Encouraging Mode Shift to High Efficiency, Low Emission Forms of Transportation: Moving New Yorkers out of single-occupancy vehicles via improved and efficient public transit, bike, scooter, and other micro-mobility programs are all part of the solution for a greener transport sector. It is equally important that the City take a comprehensive citywide approach to reimagine street space, so that there is adequate infrastructure in place to meet the growth in sustainable transportation. As with any other major transition, the administration must lead the way by reducing the size of the City’s fleet and more aggressively transitioning the remainder of the fleet to zero-emissions.
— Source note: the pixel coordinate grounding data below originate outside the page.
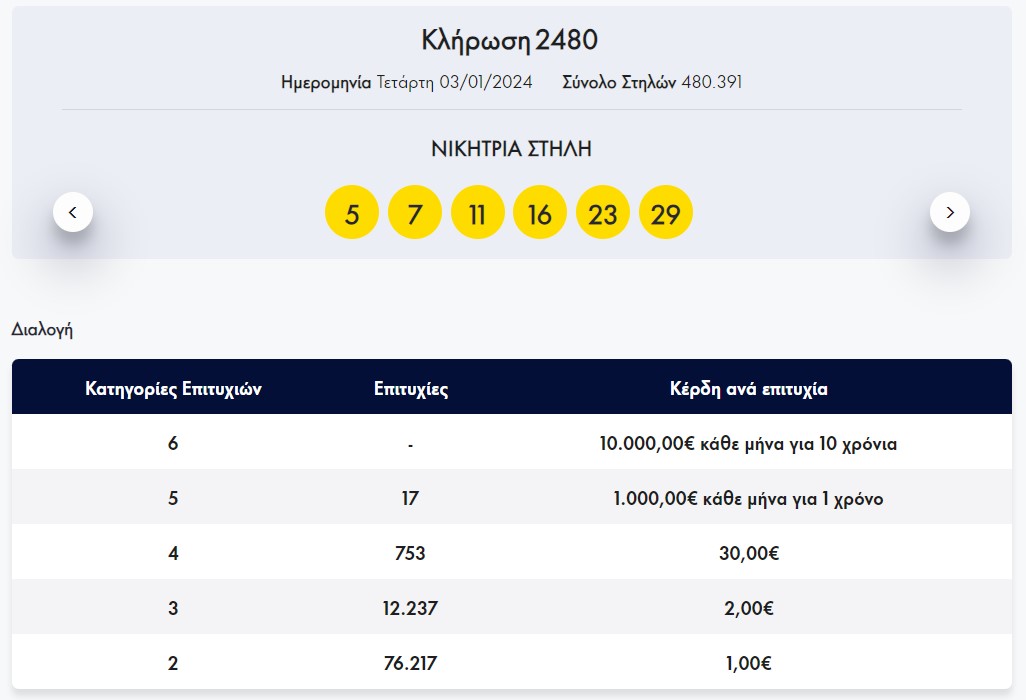This screenshot has height=700, width=1026.
Task: Click the yellow ball number 5
Action: 352,213
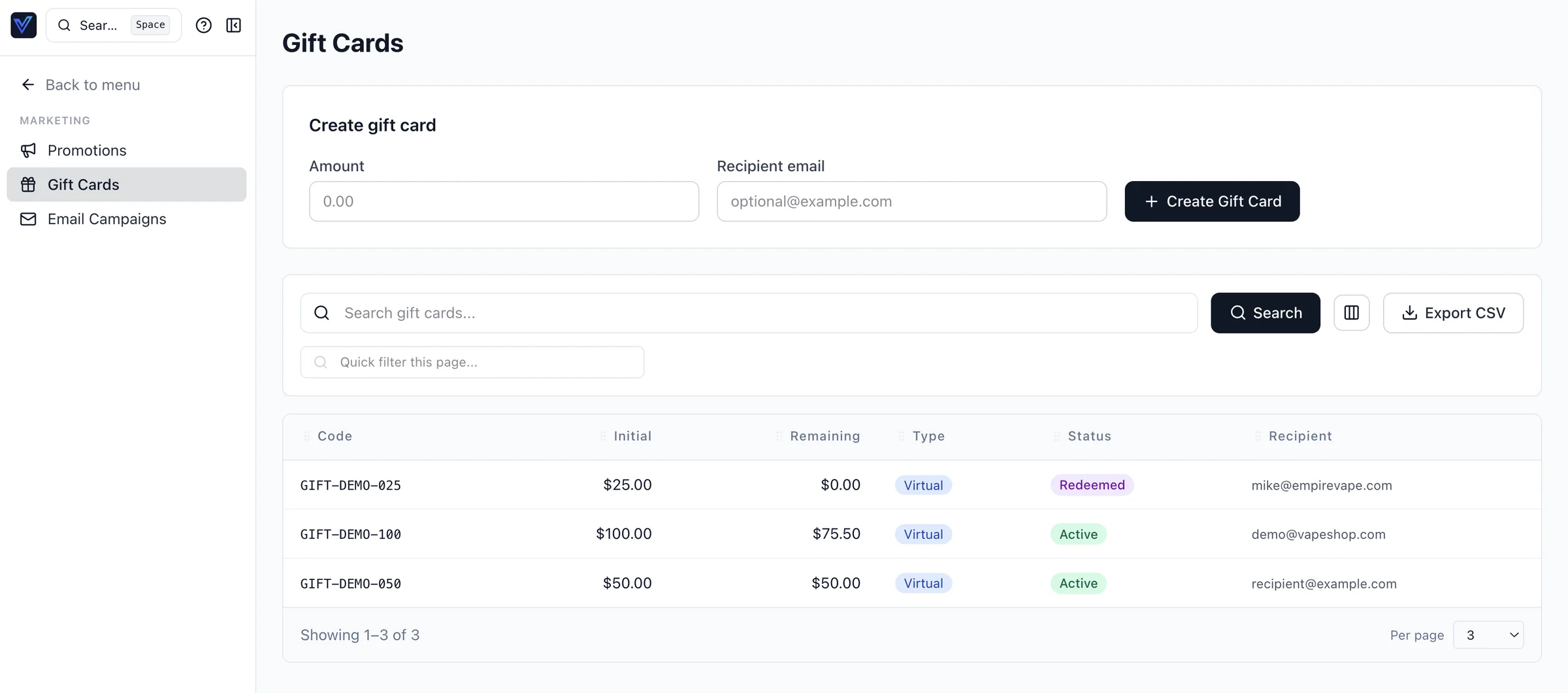This screenshot has height=693, width=1568.
Task: Open Promotions in the sidebar
Action: coord(87,150)
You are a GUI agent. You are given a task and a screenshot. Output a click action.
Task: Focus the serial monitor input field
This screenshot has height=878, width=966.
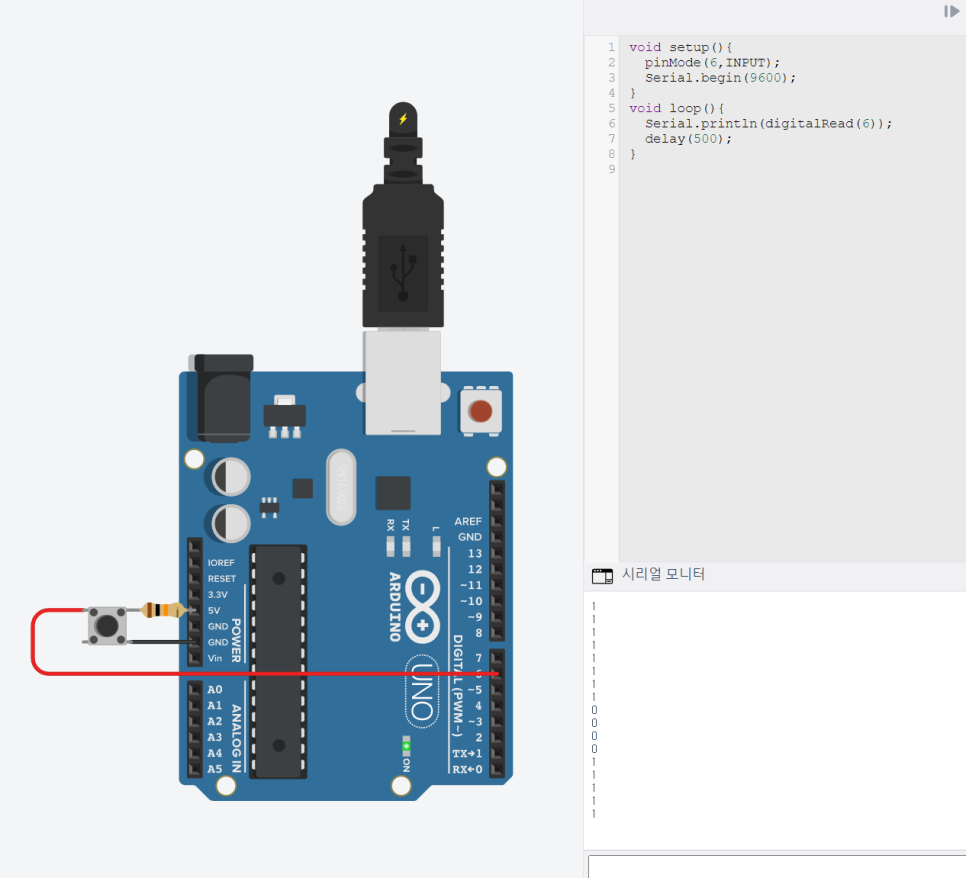pos(776,866)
Conserving New York City’s Natural Areas:  It is imperative that the City invest in the health and sustainability of the canopy both in parks and natural forested areas to ensure this valuable resource is there to benefit New Yorkers for generations to come.

The agenda was developed working in consultation with our environmental, public health, transportation, and environmental justice partners. The organization works to identify and advocate for solutions to New York City’s most pressing environmental issues.

Related: Listen to Harlem Born Nobel Prize Winner Dr. Falkowski Talk 2100 Harlem Mega Flood On The Danny Tisdale Show (Video).

The New York League of Conservation Voters is the only non-partisan, statewide environmental organization in New York that takes a pragmatic approach to fighting for clean water, healthy air, renewable energy, and open space. For more information, visit www.nylcv.org.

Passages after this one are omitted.